On June 19, 2011, things would change forever when 24-year-old Salvatore Talluto was riding a party bus near I-94 at Van Dyke.

He put his head out the bus's roof while they passed a bridge, and hit his head. His injuries were too severe and he did not survive. 

The Talluto family was struck with a gaping loss on their lives but with one very significant ray of hope. His family decided to donate his organs, their silver lining. 

Meanwhile, a perfect stranger in Port Huron, Kyle Bailey, was battling cystic fibrosis and desperately waiting for lungs. Nine months on oxygen, hope was running out with every passing breath and every passing moment.

Then he got the news. He was getting a new set of lungs. Salvatore's lungs. 

"I immediately noticed that my fingernails were pink instead of blue right after surgery. So, we know it had taken well, the surgery. But it didn't hit me until 48 hours that someone had to actually pass, and lost their life, so I could have mine," Kyle says.

Kyle would soon find that out of the tragedy on I-94, he had gotten a fighting chance. Salvatore, in part would live on. Kyle and Salvatore's family share a lot now. 
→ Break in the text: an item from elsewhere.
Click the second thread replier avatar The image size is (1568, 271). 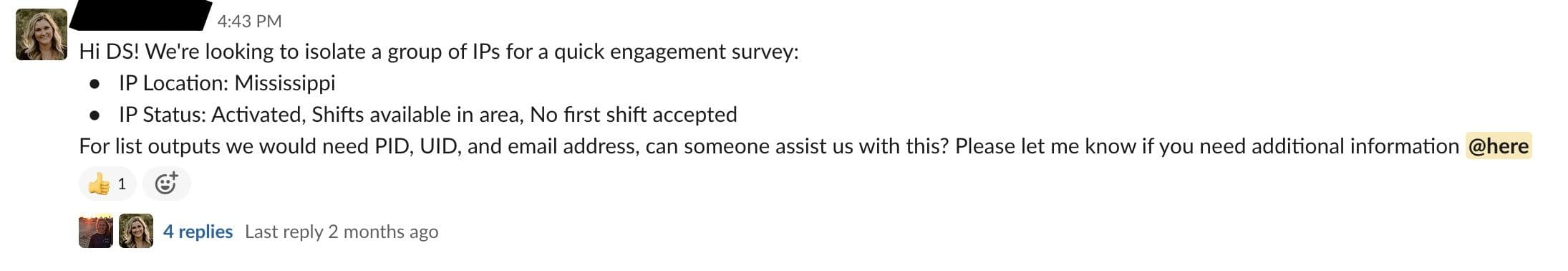tap(136, 231)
"It was confirmed about four months after that Salvatore Talluto was my organ donor. So we met with the family and I have a beautiful relationship with a family that I would not have known if I didn't have this," he says.

Bailey, now 33 years old, knows how critical these gifts are. So he's taking his message from Ann Arbor to Orlando, Florida later this month on a 19-day bike ride. Every mile clocked, he hopes to boost organ donation in America, where 115,000 people are waiting for a gift like the one he received.

"It's an open invite. You can come with me, you can join me for dinner anywhere I'm at, breakfast."

He said goal is to get half a million new organ donors registered in the United States.

"He's taking that gift that he received and he's putting it to good use and he's sharing his story and he's explaining how his life was saved through donors and their generous gifts," said Tim Makinen with the Gift of Life.

So, as family remembers how Salvatore lived his life, they celebrate his every breath and those taken by Kyle. The bike ride this month celebrates both men and the hope that others can be given this gift, too.

"It's going to be an experience. An experience that not too many get to do," Kyle said.

And he's taking Sal along for the ride.